In October 2004, the infamous (now demised) tabloid The News Of The World printed a story suggesting a married member of the Scottish parliament had had an affair with a NOTW columnist and visited a seedy sex club in the back streets of Manchester.
Aspects of the story tallied with admissions that Sheridan had made to McCombes two years earlier.
McCombes was incredulous that Sheridan had not heeded his warnings: “Here was Tommy Sheridan, the figurehead of a rapidly rising left-wing party, whose aim was to break up the British state and move towards a Scottish socialist republic, delivering a gift-wrapped weapon to our enemies.”
McCombes and Keith Baldassara, then-SSP councillor for Pollok in Glasgow, suggested to Sheridan he had two options: to handle the allegations “with suitable remorse and honesty”, or ignore them and refuse to respond.
McCombes and Baldassara offered Sheridan full support, but either way, warned him against lying in the face of the allegations. This would be politically disastrous given Sheridan’s popularity was largely based on his reputation for honesty and integrity.
Sheridan, however, refused to take the advice.
The scene was repeated days later at the November 9, 2004, meeting of the SSP’s national executive.

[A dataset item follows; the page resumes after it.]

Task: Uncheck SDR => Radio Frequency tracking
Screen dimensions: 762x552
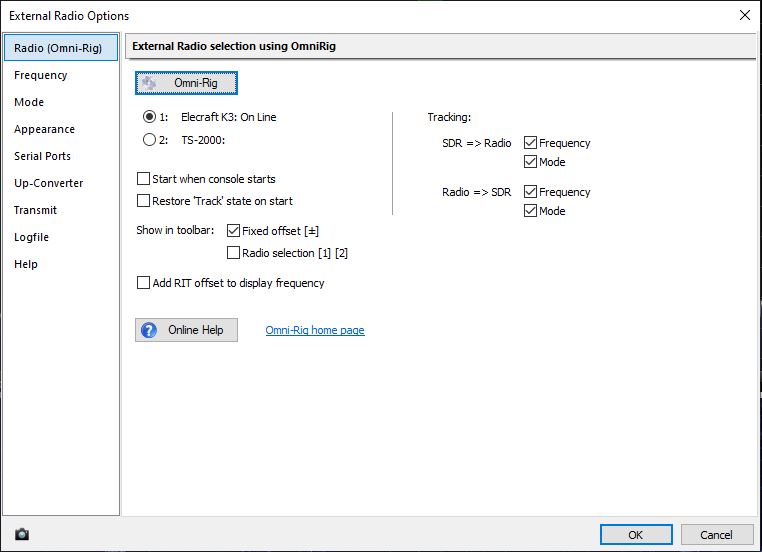Action: pyautogui.click(x=530, y=143)
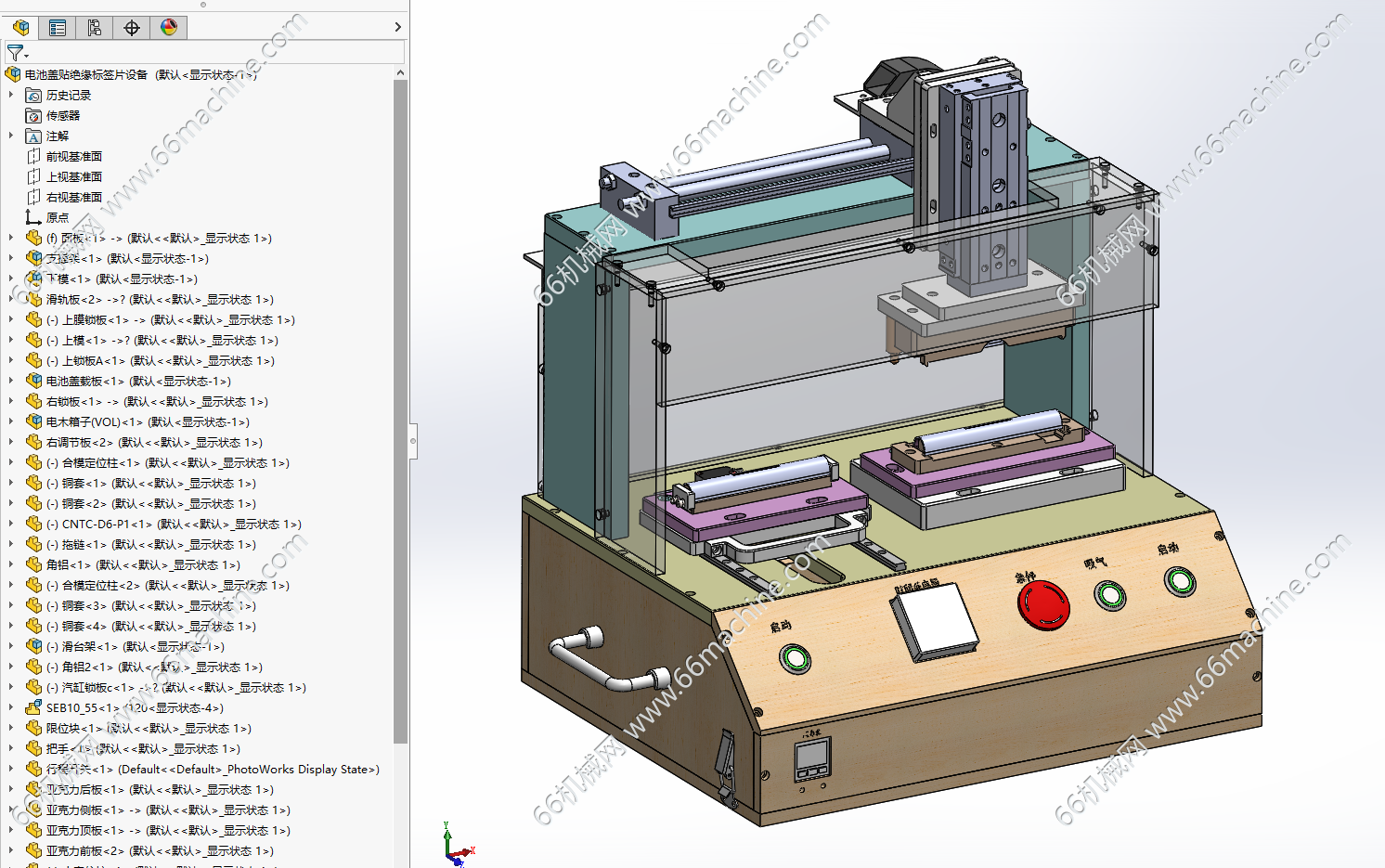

Sheridan admitted the NOTW story was largely true, but said he would deny the allegations and take it to court.
The executive decided that if Sheridan stuck to this plan, he would have to stand down as national convenor.
McCombes gives a detailed, blow-by-blow account of what happened in the months and years that followed.
He outlines how one lie after another eventually led Sheridan to accuse the leadership of SSP of falsifying the minutes of the November 9 meeting and of colluding with Rupert Murdoch and the British state in subjecting him to a political witchhunt and frame-up.
Unbelievably, Sheridan won his defamation case against the NOTW in August 2006. He was awarded £200,000 in damages.
Events used to split party
Perhaps the most depressing aspect was how the Socialist Workers Party (SWP) and Committee for a Worker’s International (CWI) — then platforms in the SSP — used the events to split and undermine the party.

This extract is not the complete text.